* begin Provided material *

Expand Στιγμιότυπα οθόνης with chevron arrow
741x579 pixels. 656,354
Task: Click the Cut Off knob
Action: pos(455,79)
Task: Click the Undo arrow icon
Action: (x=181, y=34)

* end Provided material *

Exercise
Locate each line in the material above that contains the string "arrow", treating uppercase and lowercase as distinct, and copy those lines.

Output of the exercise
Expand Στιγμιότυπα οθόνης with chevron arrow
Task: Click the Undo arrow icon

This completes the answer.